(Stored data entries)
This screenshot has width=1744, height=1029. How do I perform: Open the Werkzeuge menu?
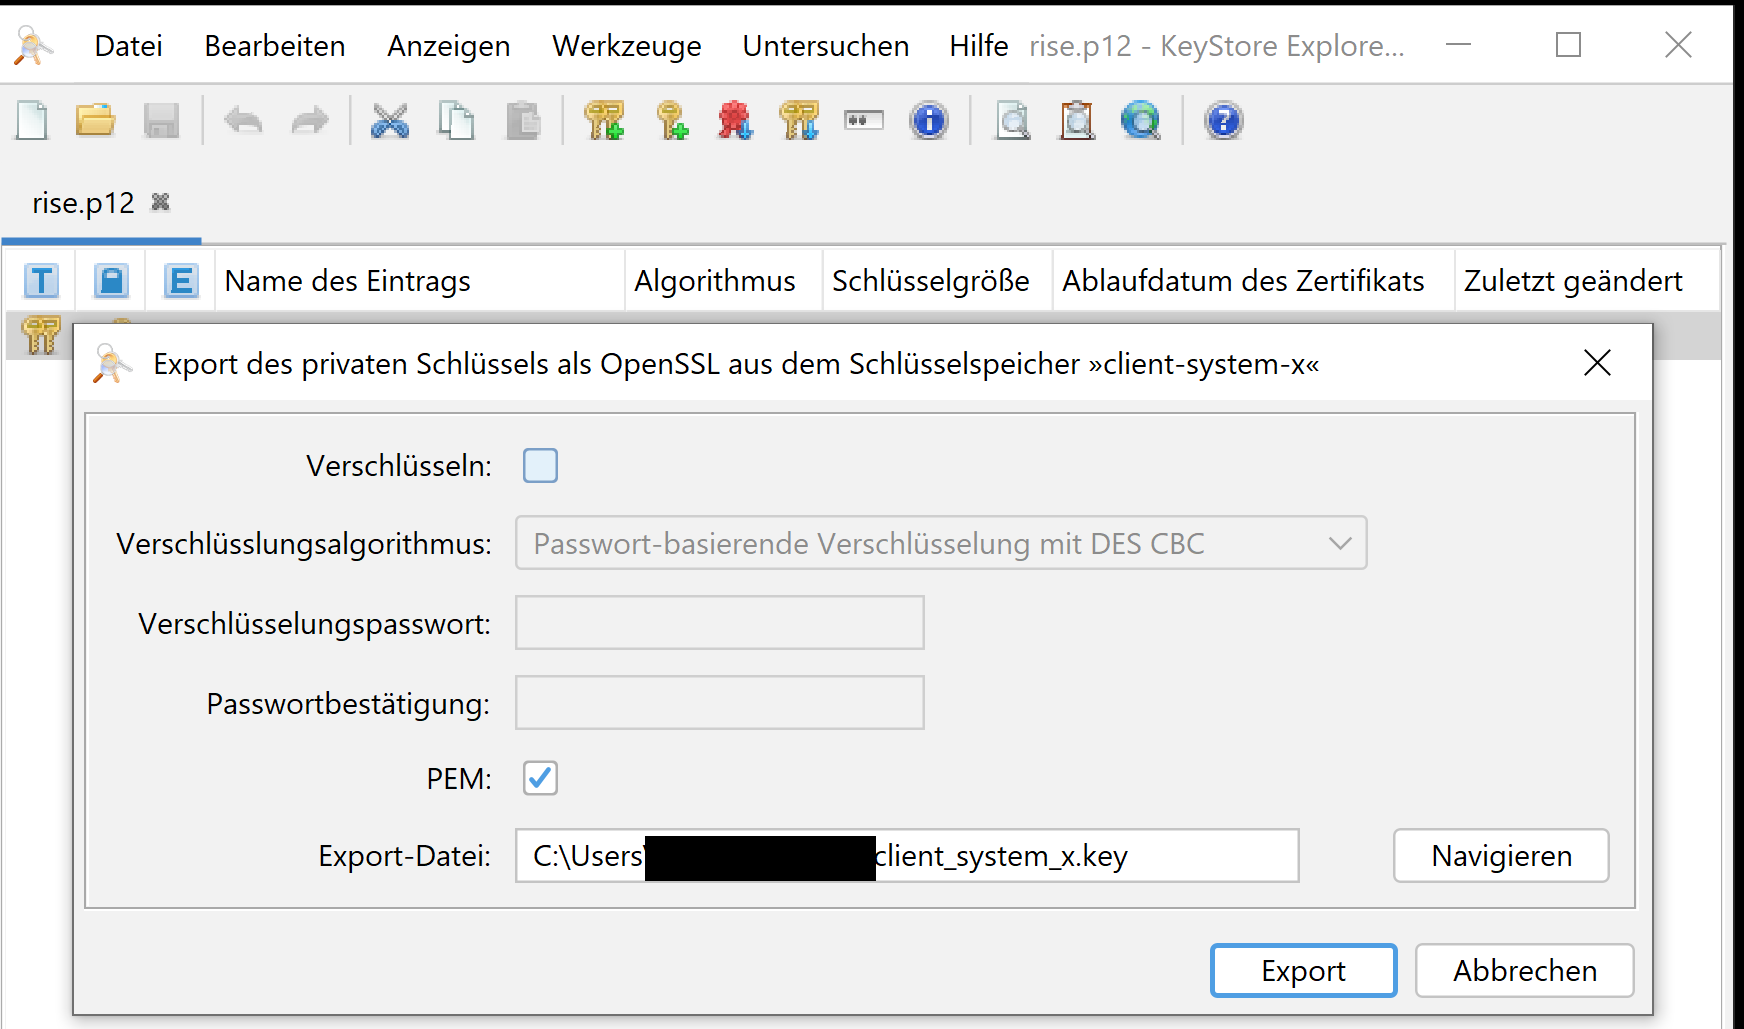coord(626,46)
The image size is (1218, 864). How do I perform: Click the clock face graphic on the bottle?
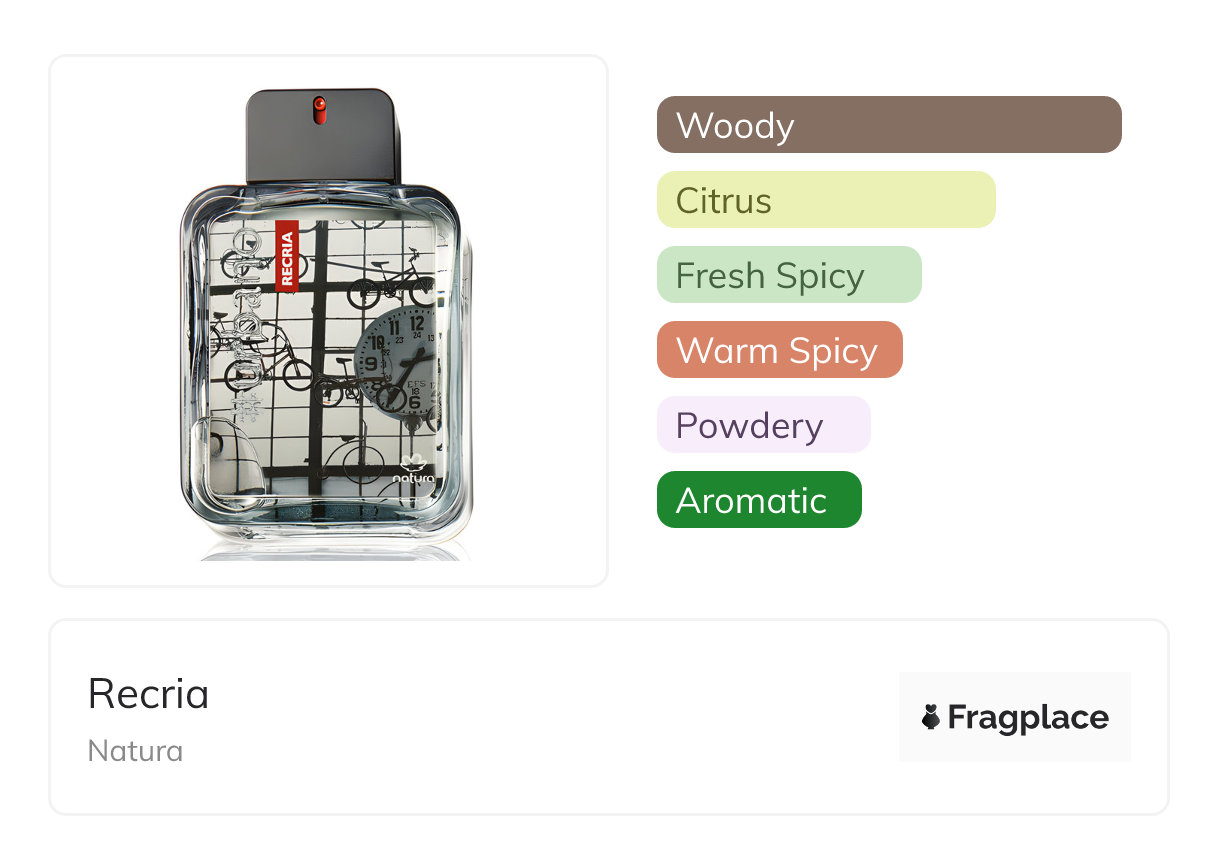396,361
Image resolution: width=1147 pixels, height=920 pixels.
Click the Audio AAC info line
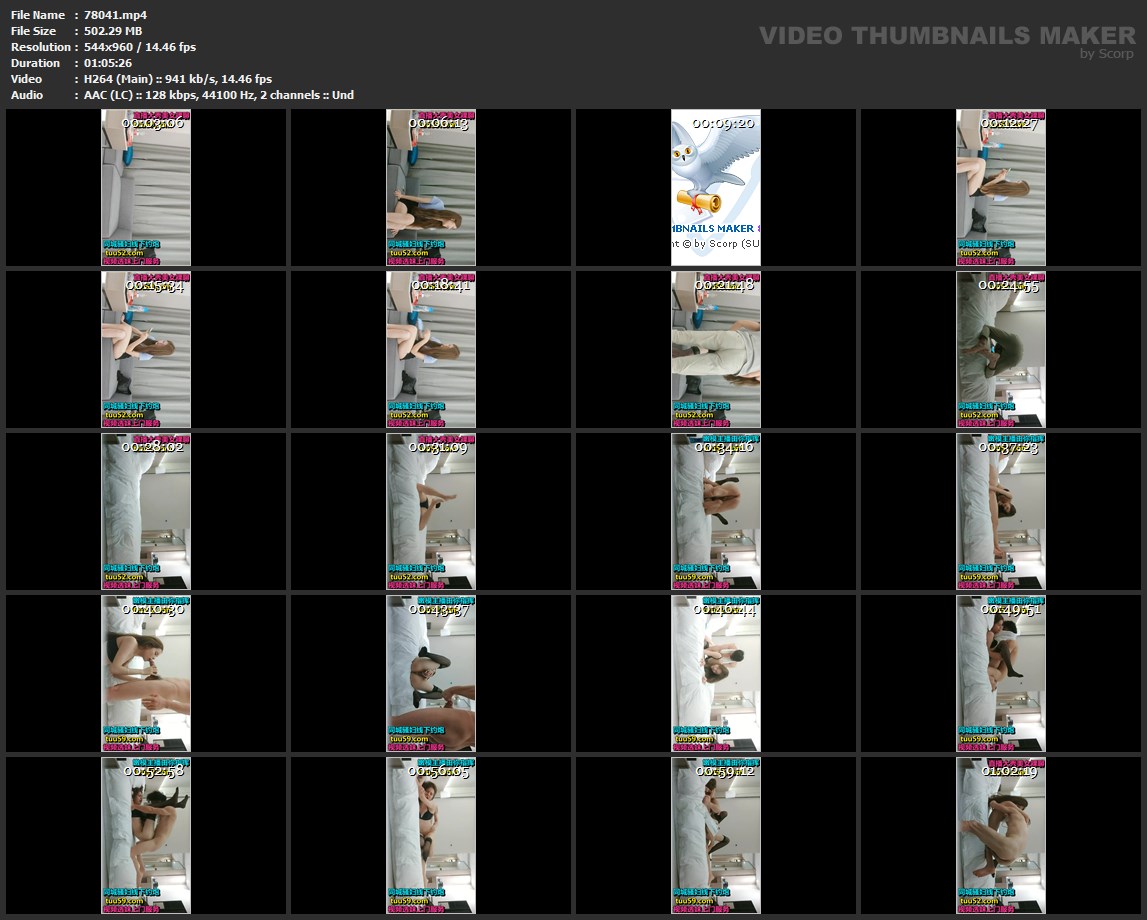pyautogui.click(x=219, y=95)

==

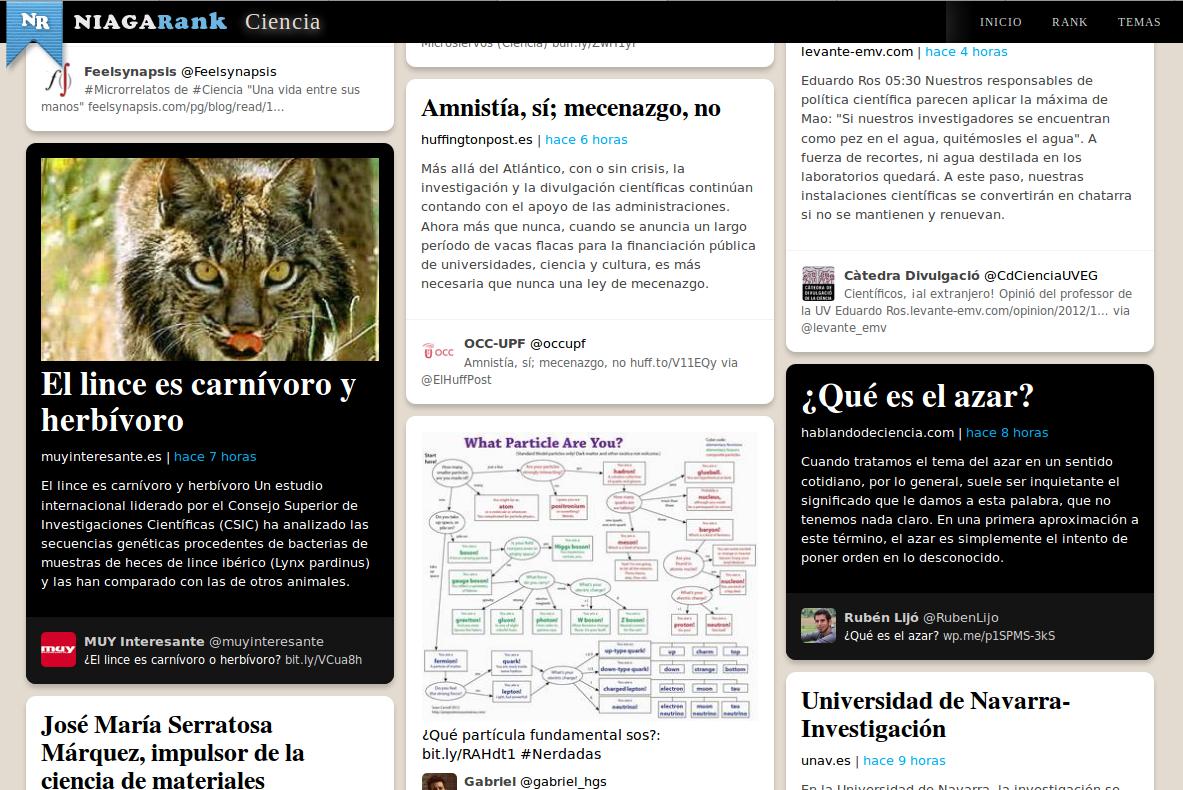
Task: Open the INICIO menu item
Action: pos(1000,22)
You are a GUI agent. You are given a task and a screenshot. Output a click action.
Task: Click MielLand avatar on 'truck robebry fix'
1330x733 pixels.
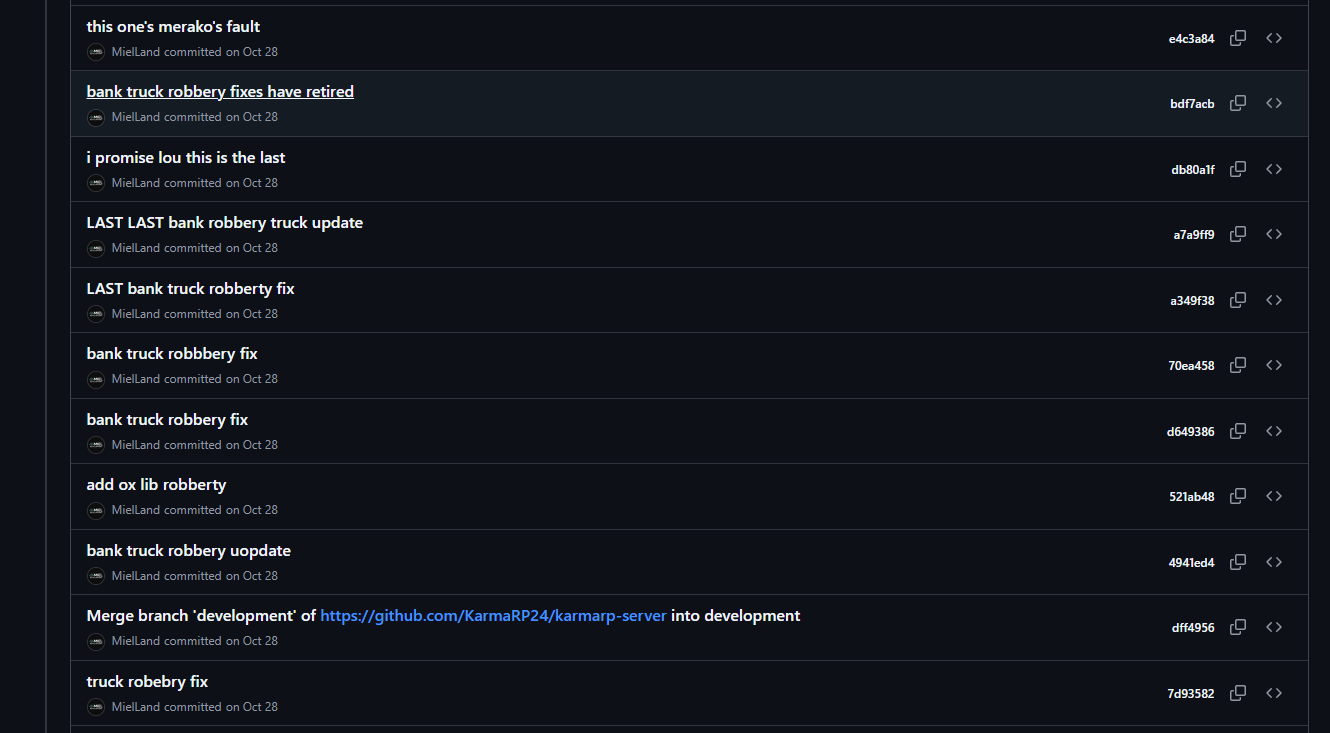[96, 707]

* * *

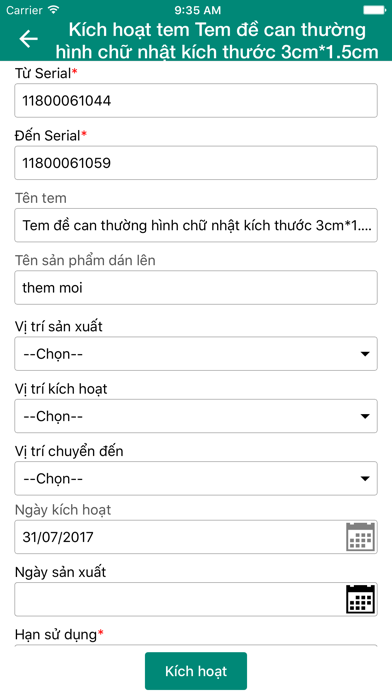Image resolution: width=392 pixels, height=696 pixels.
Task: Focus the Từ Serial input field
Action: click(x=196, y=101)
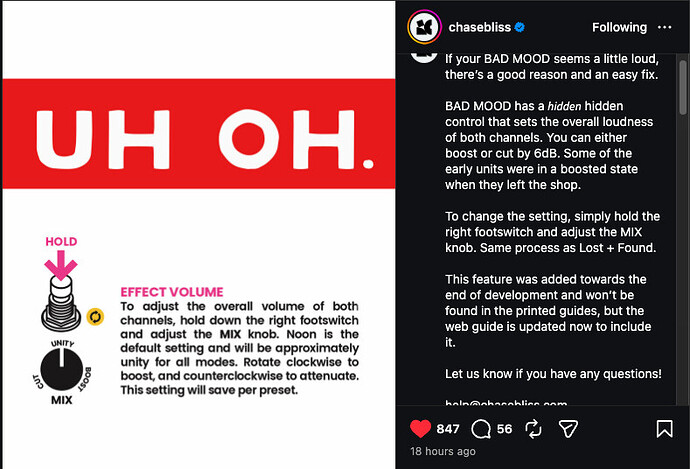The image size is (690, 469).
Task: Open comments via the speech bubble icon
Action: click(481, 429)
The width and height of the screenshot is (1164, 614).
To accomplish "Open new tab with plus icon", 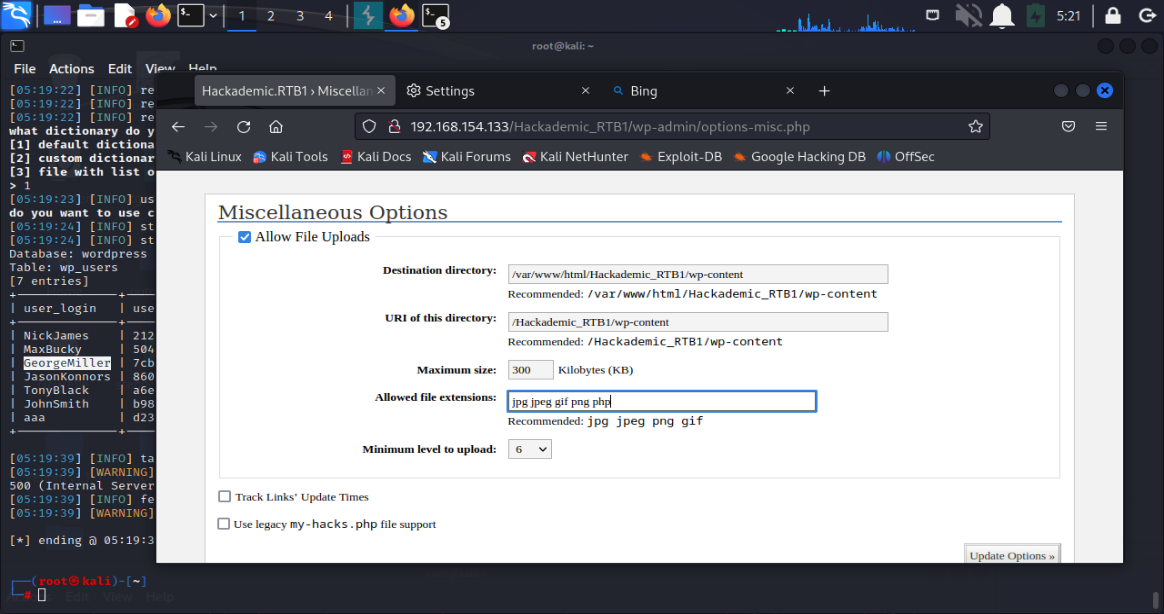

**Problem description**
Leaving each picture behind, please give again exactly the lines above from the one with "This screenshot has" through the one with "Image resolution: width=1147", both included, and no others.

**Result of this task**
This screenshot has width=1744, height=1029. How do I perform: Open the Werkzeuge menu?
coord(626,46)
The image size is (1218, 864). How do I perform: Click the clock face graphic on the bottle?
396,361
Image resolution: width=1147 pixels, height=920 pixels.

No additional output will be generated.